Spinola, da Apex, lembra que a Petrobras até pouco tempo atrás era uma empresa em baixa no mercado justamente porque não praticava localmente a paridade com os preços internacionais. “O mercado temeu que a paridade dos preços praticados no Brasil em relação ao mercado internacional fosse interrompida quando ocorreu a greve dos caminhoneiros”.

Ganhos limitados – Por sua vez, o gestor de fundos de ações da Itaú Asset Management, Eduardo Toledo Pereira, lembra do caso da Usiminas como outra empresa exportadora que, por sua forte relação com o enfraquecido setor automobilístico na Argentina também tem sido penalizada.
Pereira cita a Embraer como outra companhia que, em uma ‘situação normal’, estaria no radar dos investidores como das maiores beneficiadas da desvalorização do real. Contudo, a operação envolvendo a Boeing que está sendo questionada politicamente, mantém algum grau de incerteza quanto aos próximos passos da fabricante de aviões.
Entre as ganhadoras recentes com o fortalecimento do dólar, o gestor da Itaú Asset aponta a SLC, que vende insumos agrícolas para a China e viu o valor das suas ações subir cerca de 150% no acumulado de 2018.

Guerra comercial – Além do aperto monetário por parte do Fed, também a guerra comercial travada pelos Estados Unidos com vários países tem contribuído para manter o dólar em patamares elevados, avalia Pereira. Segundo ele, em um cenário hipotético de recrudescimento da disputa em vigor, que ele frisa não ser o mais provável, a Vale poderia ser uma das prejudicadas por causa da desaceleração econômica da China, maior compradora de minério de ferro. “Não acreditamos nesse cenário, tanto é que a Vale é uma das principais posições que temos em algumas carteiras”.
Já Spinola, da Apex, lembra de exemplos de empresas que tem até se beneficiado indiretamente da alta do dólar, e da guerra comercial, como a Rumo, que atua na logística da exportação da soja brasileira para o gigante asiático. “As tarifas para importação da soja dos Estados Unidos por parte da China foram elevadas, o que aumentou consideravelmente a demanda dos chineses pela soja brasileira”.

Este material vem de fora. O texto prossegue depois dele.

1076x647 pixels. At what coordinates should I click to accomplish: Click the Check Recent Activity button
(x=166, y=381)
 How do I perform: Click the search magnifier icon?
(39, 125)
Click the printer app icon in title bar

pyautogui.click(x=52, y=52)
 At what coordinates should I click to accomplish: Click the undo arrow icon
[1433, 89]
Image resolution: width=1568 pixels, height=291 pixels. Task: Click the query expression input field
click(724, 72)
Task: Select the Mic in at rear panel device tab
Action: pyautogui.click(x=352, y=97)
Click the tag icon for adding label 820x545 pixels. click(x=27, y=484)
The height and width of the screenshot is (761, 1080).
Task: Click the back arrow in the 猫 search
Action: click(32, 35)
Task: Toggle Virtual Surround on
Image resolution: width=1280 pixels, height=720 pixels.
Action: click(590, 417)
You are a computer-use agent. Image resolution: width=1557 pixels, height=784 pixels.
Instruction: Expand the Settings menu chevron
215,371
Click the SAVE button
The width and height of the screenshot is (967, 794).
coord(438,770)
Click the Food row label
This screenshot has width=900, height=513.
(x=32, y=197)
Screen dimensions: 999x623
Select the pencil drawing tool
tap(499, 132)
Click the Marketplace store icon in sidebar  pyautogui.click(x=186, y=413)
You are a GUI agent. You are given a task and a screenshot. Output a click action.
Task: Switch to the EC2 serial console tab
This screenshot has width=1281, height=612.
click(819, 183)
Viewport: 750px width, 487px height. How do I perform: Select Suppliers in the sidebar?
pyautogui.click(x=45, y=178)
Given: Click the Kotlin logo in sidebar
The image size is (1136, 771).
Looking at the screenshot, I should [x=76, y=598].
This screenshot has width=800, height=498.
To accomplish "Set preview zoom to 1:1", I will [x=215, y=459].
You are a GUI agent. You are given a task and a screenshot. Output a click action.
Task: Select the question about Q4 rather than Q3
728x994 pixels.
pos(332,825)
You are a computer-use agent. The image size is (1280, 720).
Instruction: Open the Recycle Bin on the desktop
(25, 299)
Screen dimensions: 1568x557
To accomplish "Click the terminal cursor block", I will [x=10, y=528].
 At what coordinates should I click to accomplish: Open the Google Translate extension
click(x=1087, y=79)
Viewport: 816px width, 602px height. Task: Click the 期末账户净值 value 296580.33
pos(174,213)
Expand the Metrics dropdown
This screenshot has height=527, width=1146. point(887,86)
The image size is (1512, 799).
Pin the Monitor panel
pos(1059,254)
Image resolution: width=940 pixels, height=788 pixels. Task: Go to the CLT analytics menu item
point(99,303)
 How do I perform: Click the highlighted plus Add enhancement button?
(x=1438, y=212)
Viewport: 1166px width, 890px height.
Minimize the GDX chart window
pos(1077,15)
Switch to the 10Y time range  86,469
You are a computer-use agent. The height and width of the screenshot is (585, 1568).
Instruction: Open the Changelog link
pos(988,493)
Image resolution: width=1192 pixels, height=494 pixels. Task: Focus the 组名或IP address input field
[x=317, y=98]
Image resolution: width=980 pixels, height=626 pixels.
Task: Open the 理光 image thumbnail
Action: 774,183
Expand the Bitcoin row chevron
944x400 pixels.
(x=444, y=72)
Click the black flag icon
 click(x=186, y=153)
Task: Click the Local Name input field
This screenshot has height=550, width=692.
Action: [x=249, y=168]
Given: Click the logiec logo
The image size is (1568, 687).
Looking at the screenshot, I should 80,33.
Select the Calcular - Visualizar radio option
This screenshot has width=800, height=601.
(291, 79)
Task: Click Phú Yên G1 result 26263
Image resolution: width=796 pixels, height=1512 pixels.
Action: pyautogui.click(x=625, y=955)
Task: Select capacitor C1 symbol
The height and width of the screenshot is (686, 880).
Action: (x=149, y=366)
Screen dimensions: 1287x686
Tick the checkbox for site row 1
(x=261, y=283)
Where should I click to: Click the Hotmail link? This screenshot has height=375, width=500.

Exterior – O diretor da Aberdeen no Brasil, George Kerr, ressalta que muitas fundações não tiraram proveito do recente aumento do dólar no mercado via fundos globais. “No começo do ano as expectativas positivas para o país fizeram com que elas voltassem seus olhares mais para a renda variável local do que para a global, e na virada de 2017 para 2018 os institucionais passaram a demandar produtos no exterior com o hedge do câmbio”. A própria Aberdeen lançou no fim de fevereiro um multimercado global que não corre o risco da moeda.
Do final de fevereiro até meados de agosto, no entanto, o fundo com o hedge da gestora rendeu cerca de 3,60%, contra aproximadamente 19% no mesmo período do veículo que não faz proteção contra a oscilação das divisas. Nesse mesmo intervalo o Ibovespa teve retorno negativo de 13,5%. “Esse movimento brusco que levou o câmbio de R$ 3,30 para a casa dos R$ 4 pegou muita gente de surpresa”, observa Kerr.